Ask each person in which horizontal row his two cards are. If he says they are both in the same row, for example the third, they will be pointed out by the letters n and n, contained in that row; if they are in two different rows, as the first and last, the letters s and s will indicate the place which they occupy.
TO BRING ALL THE CARDS OF THE SAME KIND TOGETHER.
Have in readiness a pack, all the cards of which are arranged in successive order; that is to say, if it consists of 52 cards, every 13 must be regularly arranged, without a duplicate of any one of them. After they have been cut as many times as a person may choose, form them into 13 heaps of 4 cards each, with the coloured faces downwards. When this is done, the 4 kings, the 4 queens, the 4 knaves, and so on, must necessarily be together.

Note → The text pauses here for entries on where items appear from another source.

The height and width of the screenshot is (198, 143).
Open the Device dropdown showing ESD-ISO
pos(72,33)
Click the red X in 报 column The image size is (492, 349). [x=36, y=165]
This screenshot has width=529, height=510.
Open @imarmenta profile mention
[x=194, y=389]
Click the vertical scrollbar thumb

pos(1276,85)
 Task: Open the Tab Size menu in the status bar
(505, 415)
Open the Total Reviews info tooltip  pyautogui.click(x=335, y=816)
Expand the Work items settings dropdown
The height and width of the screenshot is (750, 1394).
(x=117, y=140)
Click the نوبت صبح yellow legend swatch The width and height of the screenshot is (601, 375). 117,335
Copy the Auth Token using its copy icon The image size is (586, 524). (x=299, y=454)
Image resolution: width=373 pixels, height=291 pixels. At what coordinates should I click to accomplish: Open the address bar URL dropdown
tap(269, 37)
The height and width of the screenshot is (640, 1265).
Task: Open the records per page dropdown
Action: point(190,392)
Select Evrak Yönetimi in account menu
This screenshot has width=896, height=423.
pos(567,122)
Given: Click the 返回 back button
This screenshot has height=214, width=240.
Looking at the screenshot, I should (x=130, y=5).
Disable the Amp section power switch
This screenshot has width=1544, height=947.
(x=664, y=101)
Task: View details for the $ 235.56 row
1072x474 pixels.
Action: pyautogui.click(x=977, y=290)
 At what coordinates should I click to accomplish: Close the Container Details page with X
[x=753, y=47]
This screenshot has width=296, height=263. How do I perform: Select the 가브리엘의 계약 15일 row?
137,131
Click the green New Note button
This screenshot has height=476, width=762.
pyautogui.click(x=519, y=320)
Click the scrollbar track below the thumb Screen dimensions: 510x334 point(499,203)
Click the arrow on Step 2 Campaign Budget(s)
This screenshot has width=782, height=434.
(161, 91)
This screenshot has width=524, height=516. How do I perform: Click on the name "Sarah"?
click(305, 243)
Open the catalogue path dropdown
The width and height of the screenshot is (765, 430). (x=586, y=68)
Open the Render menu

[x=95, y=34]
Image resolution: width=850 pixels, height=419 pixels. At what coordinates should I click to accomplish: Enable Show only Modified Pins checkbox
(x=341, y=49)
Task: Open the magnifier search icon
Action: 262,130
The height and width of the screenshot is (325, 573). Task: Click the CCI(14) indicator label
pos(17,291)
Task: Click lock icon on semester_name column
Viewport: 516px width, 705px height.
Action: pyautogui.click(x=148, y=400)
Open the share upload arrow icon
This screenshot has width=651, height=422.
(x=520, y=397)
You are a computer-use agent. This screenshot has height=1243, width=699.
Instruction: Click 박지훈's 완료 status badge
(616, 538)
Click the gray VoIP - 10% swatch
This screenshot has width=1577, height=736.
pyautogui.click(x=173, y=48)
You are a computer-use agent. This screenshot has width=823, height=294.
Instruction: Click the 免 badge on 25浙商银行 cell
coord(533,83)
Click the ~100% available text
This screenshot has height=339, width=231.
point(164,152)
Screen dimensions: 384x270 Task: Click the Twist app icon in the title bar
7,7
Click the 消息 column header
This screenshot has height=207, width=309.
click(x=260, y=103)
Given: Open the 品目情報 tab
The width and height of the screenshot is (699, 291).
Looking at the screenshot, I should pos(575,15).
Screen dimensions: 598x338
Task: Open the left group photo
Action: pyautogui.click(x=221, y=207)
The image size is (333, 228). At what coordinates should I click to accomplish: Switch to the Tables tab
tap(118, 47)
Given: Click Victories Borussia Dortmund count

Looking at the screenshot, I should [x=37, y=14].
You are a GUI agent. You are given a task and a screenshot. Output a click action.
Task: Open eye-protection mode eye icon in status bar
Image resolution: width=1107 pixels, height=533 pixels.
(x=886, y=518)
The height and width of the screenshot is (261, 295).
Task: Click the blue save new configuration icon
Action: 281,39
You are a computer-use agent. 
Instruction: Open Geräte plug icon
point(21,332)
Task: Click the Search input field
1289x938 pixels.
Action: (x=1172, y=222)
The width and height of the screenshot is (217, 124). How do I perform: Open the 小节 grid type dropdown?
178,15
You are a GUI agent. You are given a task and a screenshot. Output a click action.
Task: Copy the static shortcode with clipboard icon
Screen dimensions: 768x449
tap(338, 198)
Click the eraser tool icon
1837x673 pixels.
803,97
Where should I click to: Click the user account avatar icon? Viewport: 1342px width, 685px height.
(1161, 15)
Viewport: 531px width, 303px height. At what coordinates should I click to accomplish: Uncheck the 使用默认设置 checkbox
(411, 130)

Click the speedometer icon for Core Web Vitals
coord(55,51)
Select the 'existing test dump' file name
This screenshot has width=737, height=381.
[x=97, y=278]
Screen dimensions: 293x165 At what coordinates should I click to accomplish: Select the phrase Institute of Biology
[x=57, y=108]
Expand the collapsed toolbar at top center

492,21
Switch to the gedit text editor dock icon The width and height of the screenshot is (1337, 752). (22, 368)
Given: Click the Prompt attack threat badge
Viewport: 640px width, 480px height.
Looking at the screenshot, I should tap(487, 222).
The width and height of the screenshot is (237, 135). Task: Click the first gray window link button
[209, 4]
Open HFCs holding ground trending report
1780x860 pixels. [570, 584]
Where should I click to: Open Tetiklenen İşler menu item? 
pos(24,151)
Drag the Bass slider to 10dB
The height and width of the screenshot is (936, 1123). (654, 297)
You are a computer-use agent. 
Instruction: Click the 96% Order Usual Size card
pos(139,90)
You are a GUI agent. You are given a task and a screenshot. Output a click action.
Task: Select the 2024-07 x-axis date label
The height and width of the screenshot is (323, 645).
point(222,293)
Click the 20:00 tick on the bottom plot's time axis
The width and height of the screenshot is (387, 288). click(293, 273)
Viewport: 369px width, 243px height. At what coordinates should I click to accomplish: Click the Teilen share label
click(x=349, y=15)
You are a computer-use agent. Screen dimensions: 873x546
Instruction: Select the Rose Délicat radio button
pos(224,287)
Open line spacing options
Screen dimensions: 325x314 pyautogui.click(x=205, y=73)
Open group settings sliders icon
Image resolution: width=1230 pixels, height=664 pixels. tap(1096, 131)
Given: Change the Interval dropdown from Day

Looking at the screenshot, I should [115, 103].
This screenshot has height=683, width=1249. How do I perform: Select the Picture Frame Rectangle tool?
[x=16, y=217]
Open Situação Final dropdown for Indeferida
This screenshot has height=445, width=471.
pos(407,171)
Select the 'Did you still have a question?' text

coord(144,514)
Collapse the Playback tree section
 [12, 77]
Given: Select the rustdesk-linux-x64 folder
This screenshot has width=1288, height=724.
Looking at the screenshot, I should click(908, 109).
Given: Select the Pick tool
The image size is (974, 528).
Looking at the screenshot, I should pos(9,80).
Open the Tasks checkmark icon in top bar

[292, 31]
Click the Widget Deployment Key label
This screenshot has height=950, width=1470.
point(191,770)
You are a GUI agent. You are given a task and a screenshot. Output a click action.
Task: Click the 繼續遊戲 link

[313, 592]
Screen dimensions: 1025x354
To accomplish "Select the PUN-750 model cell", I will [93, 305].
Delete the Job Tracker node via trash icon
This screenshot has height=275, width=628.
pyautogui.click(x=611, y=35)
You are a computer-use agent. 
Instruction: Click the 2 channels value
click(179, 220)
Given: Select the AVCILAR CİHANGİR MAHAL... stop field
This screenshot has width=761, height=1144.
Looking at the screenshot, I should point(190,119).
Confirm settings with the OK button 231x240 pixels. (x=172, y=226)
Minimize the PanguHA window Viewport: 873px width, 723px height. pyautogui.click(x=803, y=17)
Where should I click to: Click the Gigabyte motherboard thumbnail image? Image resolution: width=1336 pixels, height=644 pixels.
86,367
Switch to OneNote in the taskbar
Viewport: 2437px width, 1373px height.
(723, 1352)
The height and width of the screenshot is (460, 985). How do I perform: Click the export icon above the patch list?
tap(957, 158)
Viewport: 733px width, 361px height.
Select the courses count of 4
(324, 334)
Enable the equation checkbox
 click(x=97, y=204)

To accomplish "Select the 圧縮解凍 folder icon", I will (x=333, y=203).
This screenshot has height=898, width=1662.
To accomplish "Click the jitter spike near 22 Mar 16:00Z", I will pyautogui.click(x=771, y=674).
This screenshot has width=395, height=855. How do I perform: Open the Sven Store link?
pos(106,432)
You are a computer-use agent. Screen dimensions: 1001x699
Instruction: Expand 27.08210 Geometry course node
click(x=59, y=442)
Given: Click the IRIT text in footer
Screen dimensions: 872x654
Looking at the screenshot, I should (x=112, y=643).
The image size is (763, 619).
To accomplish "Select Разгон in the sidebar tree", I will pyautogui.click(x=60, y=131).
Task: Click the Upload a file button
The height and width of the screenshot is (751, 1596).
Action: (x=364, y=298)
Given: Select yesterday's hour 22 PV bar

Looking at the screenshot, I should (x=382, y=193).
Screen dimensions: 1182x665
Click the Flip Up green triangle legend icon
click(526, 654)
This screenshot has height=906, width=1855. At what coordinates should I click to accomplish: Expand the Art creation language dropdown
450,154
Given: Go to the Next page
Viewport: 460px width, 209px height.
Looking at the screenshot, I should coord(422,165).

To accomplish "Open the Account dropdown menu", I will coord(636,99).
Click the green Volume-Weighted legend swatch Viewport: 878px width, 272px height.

THE FOUR INDIVISIBLE KINGS.
Take four kings, and place between the third and fourth any two common cards whatever, which must be neatly concealed; then show the four kings, and place the six cards at the bottom of the pack; take one of the kings, and lay it on the top, and put one of the common cards into the pack nearly about the middle; do the same with the other, and then show that there is still one king at the bottom: desire any one to cut the pack, and as three of the kings were left at the bottom, the four will therefore be found together in the middle of the pack.